**Source text**
Civil liability for not-for-profit medical services
- eastern984
- May 15
- 2 min read
Civil liability for not-for-profit medical services
In the Dominican Republic there is no statute concerning ESPECIFICALLY the civil liability of medical practitioners; rather, the Courts apply the general liability standard: “He through whose fault damage has been caused to another in bound to repair the damage”.
Case law has indicated that at least certain standards must be met during medical examination, prescription and surgery. The not-for-profit character of the medical procedures HAS NO RELEVANCE pertaining the liability of the practitioner. The standards are as follows:
1- the patient must be informed of the risks related to the operation and sign an "informed consent" document by which they consent to the procedure, in complete knowledge of the risks.
2- the risks of the operation are borne by the patient, but the doctor is subject to a higher standard of care due to his or her privileged position. In the case of occurrence of any damage, in the event of a lawsuit, the Court will hear expert witnesses as to the Generally Accepted Medical Procedures and any deviation from Generally Accepted Medical Procedures will make the doctor liable.

**Questions**
1. Translate this sentence from the passage on medical liability in the Dominican Republic into Spanish: "Case law has indicated that at least certain standards must be met during medical examination, prescription and surgery."
2. Carry on the passage on medical liability in the Dominican Republic, beginning after its final sentence.

**Data under study**
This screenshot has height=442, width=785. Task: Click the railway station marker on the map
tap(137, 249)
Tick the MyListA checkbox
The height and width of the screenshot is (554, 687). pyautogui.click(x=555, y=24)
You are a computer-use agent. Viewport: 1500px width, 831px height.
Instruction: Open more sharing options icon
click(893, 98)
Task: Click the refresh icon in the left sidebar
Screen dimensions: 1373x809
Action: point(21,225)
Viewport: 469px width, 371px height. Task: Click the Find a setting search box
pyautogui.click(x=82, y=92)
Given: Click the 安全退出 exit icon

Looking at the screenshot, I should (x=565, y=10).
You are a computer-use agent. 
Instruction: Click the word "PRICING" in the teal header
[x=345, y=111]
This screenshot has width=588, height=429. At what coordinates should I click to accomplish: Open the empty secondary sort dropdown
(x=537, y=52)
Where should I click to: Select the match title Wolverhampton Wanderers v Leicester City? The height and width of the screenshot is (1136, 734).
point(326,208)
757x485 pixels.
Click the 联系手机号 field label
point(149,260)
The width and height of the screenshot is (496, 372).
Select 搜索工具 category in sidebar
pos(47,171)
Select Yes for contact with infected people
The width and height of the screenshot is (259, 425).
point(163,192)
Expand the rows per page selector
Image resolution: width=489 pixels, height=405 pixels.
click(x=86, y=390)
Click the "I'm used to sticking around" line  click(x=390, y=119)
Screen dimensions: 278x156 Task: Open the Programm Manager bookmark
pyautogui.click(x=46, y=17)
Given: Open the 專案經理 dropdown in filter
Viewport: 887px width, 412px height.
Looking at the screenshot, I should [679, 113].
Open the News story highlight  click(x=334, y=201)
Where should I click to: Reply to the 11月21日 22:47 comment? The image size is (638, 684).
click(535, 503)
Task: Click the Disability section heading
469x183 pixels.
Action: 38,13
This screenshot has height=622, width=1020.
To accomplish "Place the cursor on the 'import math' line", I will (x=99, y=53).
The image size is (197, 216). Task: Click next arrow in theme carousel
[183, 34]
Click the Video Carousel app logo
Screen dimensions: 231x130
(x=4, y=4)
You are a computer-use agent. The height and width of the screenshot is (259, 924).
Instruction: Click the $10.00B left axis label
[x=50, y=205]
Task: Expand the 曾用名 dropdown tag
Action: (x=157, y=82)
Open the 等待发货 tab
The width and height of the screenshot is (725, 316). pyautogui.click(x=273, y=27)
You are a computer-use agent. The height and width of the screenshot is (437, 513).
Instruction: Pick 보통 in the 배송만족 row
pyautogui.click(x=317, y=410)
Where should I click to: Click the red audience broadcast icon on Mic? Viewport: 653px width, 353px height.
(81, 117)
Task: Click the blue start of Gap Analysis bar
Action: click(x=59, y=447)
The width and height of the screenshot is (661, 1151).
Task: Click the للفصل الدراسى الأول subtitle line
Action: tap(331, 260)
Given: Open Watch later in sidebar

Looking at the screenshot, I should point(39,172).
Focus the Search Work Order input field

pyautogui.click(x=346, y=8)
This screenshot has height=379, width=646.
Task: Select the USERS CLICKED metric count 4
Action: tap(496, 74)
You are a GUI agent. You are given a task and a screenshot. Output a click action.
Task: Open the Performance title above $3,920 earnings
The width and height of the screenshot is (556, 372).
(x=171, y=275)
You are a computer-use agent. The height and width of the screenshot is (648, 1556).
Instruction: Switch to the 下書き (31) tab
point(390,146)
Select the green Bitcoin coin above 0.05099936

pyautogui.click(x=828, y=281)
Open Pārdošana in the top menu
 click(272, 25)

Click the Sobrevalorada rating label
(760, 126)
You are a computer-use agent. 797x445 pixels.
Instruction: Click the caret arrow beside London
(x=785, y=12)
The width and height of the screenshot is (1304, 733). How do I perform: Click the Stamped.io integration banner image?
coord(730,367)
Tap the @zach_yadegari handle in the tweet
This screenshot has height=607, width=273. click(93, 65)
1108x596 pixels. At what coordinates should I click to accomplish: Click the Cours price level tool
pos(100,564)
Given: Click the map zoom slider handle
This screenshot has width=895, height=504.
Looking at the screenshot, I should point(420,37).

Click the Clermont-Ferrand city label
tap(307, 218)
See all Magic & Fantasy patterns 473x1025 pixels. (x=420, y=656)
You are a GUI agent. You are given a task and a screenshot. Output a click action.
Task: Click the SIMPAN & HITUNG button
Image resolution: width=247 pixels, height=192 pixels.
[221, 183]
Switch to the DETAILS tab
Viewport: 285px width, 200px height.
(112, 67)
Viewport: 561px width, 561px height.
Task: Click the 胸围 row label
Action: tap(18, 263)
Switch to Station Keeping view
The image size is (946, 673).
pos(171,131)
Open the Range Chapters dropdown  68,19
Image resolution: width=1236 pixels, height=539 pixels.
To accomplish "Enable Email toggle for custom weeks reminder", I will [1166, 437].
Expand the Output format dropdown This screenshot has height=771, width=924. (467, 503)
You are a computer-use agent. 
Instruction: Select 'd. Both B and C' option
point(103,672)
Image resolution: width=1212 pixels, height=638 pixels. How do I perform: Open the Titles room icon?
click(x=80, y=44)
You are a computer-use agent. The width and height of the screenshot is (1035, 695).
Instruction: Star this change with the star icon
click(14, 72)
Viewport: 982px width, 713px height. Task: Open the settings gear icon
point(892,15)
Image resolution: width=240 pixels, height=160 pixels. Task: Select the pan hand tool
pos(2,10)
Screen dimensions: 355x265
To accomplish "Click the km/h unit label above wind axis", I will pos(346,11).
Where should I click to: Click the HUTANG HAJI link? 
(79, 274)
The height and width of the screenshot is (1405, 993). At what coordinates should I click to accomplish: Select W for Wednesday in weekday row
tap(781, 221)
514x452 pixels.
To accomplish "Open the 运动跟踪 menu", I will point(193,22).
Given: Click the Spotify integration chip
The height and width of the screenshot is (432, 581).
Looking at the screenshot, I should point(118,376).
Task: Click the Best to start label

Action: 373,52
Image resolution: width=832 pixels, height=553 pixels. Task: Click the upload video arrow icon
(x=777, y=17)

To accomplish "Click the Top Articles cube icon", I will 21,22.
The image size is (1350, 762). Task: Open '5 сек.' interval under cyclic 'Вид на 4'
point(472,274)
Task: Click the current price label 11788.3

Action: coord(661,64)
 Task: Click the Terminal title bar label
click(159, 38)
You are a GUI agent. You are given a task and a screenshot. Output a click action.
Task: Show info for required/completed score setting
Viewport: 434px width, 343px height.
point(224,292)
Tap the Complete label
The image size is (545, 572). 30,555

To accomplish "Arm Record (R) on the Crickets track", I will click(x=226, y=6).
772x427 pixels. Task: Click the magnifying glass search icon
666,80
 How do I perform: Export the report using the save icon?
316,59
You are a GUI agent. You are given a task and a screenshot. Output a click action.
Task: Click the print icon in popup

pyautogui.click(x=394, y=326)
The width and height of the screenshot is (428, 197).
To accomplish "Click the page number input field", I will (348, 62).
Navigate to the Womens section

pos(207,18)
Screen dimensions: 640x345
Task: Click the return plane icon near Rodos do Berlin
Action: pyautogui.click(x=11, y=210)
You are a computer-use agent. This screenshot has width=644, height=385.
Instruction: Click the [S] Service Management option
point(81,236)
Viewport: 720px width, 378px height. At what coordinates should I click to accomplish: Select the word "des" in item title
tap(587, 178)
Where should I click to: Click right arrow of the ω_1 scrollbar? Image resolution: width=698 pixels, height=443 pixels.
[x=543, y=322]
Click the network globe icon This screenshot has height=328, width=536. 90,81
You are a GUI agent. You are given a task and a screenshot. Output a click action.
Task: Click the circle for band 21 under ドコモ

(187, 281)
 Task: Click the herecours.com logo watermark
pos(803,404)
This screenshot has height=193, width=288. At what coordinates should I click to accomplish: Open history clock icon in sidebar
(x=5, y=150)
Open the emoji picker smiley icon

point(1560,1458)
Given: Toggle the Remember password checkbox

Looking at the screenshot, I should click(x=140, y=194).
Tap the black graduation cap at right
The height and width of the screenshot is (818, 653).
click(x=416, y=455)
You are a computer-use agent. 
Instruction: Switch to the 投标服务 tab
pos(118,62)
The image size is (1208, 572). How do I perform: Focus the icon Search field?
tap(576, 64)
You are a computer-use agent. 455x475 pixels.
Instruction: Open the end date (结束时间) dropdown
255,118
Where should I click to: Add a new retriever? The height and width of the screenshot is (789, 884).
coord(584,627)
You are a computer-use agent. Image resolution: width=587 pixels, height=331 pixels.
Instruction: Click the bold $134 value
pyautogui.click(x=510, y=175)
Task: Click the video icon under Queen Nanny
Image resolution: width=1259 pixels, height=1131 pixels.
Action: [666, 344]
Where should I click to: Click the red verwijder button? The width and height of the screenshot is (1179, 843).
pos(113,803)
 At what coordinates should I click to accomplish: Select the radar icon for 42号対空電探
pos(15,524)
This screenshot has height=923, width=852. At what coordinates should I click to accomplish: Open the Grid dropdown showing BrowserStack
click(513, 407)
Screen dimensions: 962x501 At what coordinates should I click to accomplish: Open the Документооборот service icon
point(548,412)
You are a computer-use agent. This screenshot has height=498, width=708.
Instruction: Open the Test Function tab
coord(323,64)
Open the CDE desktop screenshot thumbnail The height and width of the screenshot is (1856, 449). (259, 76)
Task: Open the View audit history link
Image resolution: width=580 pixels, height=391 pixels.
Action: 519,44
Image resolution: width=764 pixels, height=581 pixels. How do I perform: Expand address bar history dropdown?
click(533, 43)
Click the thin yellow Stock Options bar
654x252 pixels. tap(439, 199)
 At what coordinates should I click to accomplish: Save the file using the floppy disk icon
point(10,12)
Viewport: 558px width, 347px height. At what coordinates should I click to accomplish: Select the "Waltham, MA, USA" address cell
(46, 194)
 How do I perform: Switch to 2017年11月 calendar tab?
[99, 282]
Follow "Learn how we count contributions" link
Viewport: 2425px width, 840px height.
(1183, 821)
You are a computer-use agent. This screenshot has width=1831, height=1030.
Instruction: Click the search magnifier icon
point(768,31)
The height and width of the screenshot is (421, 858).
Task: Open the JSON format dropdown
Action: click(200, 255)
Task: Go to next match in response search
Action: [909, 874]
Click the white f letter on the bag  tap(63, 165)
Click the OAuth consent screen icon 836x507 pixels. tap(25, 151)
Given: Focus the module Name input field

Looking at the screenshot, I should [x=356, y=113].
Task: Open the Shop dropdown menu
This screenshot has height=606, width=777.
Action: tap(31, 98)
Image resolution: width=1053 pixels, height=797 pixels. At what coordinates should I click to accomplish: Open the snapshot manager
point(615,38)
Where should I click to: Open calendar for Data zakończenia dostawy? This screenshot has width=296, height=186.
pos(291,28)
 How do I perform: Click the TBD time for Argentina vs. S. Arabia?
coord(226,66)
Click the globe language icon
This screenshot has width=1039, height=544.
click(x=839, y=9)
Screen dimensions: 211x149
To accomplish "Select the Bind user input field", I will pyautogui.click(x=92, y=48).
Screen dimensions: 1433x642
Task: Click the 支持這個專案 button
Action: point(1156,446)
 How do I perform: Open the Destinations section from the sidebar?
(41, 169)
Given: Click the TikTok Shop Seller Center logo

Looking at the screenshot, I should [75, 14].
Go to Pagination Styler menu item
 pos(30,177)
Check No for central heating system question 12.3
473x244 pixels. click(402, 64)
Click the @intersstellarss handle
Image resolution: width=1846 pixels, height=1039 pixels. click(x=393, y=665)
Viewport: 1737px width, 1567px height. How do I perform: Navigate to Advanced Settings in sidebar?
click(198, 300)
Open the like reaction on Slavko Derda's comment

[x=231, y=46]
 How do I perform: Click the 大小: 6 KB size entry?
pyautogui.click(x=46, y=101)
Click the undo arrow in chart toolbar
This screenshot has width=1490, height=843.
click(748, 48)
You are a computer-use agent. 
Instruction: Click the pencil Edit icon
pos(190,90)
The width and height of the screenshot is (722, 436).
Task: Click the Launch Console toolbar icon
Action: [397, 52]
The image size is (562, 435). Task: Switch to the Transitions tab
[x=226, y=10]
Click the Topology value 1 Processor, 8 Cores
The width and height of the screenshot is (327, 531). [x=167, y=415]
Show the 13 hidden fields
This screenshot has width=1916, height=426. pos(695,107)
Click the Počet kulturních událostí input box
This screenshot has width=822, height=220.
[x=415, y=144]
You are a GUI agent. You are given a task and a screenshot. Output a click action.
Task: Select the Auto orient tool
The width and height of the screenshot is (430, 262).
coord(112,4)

**Written responses**
1. La jurisprudencia ha indicado que deben cumplirse al menos ciertos estándares durante el examen médico, la prescripción y la cirugía.

2.
3- if the patient fails to disclose to the doctor relevant medical information, THAT HAS NO RELEVANCE as to the doctor's liability, he is to perform the research necessary for the procedure he wants to undertake.
4- in general, the doctor’s (or NGO's) liability does not end with the procedure, but extends until the complete recovery of the patient. On the other hand, there is a statute of limitation of six months for malpractice liability.
Recommendations:
1- work through an NGO.
2- have patients sign the informed consent.
3- provide pre and post operation indications in writing and have the patient sign a receipt of these.